We discovered that heterozygous germline BAP1 mutations (BAP1+/-) cause a novel cancer syndrome that we named “The BAP1 cancer syndrome” characterized by development of malignant mesothelioma (MM), uveal and cutaneous melanoma, and other cancers. We demonstrated how germline BAP1 mutations are transmitted over the centuries across generations and found that 100% of individuals who inherited germline BAP1 mutations have developed one or more malignancies in their lifetime. Very recently we demonstrated that the potent BAP1 tumor-suppressor activity is linked to its dual function in the nucleus, where it regulates DNA repair, and in the cytoplasm, where it regulates apoptosis by deubiquitylating and stabilizing the IP3R3 endoplasmic reticulum (ER) Ca2+ channel. In parallel we discovered that cells carrying heterozygous BAP1 mutations derive energy largely via aerobic glycolysis, Warburg effect. Now we have found the mechanisms regulated by BAP1 that are responsible for the changes in metabolism. We discovered that reduced BAP1 levels lead to reduced release of Ca2+ from the ER into the cytoplasm and reduced intra-mitochondrial Ca2+ levels. Reduced mitochondrial Ca2+ levels directly impair aerobic respiration and cells switch to glycolysis even in the presence of oxygen. We demonstrate that aerobic glycolysis can be induced in apparently any human cell type by reducing BAP1 levels using siRNAs or other strategies, and that in these cells glycolysis can be reverted to aerobic respiration upon re-establishing normal Ca2+ levels. In conclusion, our findings indicate how BAP1 deficiency regulates DNA repair and apoptosis and how low BAP1 levels induce the Warburg effect, an effect seen in all “normal” cell types from individuals born with inherited germline heterozygous BAP1 mutations. In these individuals aerobic glycolysis predates by many years malignant transformation.

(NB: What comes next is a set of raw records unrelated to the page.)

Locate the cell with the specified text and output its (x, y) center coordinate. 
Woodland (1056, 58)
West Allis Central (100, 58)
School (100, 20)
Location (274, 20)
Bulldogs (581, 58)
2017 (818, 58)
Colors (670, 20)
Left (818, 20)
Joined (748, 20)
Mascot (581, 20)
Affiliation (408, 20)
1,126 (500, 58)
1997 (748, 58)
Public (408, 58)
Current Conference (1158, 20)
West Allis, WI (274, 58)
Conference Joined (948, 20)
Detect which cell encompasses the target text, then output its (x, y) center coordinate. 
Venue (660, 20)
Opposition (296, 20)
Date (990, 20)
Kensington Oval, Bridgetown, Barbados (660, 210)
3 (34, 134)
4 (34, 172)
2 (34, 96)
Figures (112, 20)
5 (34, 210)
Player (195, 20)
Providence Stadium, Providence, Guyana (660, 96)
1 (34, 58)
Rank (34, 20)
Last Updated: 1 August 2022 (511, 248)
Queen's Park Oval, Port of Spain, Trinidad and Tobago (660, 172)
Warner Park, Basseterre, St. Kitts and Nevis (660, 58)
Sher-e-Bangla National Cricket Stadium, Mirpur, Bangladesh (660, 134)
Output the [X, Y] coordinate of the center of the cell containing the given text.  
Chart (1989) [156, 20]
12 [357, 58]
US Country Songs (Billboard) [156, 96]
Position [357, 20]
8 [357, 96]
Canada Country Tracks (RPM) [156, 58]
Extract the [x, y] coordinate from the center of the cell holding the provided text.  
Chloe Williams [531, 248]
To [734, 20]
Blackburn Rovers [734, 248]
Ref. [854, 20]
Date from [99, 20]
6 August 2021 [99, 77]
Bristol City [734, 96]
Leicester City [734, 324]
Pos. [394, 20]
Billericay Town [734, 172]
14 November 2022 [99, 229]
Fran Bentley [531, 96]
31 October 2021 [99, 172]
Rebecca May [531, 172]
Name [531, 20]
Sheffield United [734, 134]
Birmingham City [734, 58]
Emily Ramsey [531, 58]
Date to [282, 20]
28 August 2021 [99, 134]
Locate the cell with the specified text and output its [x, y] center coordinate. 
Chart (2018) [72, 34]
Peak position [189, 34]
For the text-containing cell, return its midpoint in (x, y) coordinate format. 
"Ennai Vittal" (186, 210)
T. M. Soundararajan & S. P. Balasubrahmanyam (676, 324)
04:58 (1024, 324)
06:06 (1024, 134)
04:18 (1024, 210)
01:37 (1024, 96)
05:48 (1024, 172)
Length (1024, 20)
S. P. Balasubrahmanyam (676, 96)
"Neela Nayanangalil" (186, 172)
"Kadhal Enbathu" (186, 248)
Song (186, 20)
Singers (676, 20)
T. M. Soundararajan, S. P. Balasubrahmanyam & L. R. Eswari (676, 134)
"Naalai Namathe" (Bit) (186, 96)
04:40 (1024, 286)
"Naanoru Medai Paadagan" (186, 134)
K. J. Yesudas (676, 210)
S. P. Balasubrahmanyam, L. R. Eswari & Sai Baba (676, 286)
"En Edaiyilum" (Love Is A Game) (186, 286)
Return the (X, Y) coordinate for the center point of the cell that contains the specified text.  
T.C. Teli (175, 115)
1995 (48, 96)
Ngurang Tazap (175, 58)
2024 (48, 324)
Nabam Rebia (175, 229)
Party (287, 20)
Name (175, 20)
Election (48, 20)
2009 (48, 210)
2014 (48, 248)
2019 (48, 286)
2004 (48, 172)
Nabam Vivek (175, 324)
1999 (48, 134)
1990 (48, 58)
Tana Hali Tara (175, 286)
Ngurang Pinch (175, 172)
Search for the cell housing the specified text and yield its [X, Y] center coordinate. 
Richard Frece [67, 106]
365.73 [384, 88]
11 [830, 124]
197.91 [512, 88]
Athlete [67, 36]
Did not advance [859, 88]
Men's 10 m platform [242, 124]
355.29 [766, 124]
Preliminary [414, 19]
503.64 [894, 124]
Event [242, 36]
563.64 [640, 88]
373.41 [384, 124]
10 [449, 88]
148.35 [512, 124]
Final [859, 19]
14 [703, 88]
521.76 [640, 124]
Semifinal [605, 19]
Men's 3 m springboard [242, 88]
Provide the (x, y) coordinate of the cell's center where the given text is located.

Citation Format: Michele Carbone, Angela Bononi, Carlotta Giorgi, Simone Patergnani, Harvey I. Pass, Wei Jia, Paolo Pinton, Haining Yang. BAP1 modulates gene-environment interaction in carcinogenesis [abstract]. In: Proceedings of the American Association for Cancer Research Annual Meeting 2018; 2018 Apr 14-18; Chicago, IL. Philadelphia (PA): AACR; Cancer Res 2018;78(13 Suppl):Abstract nr 5519.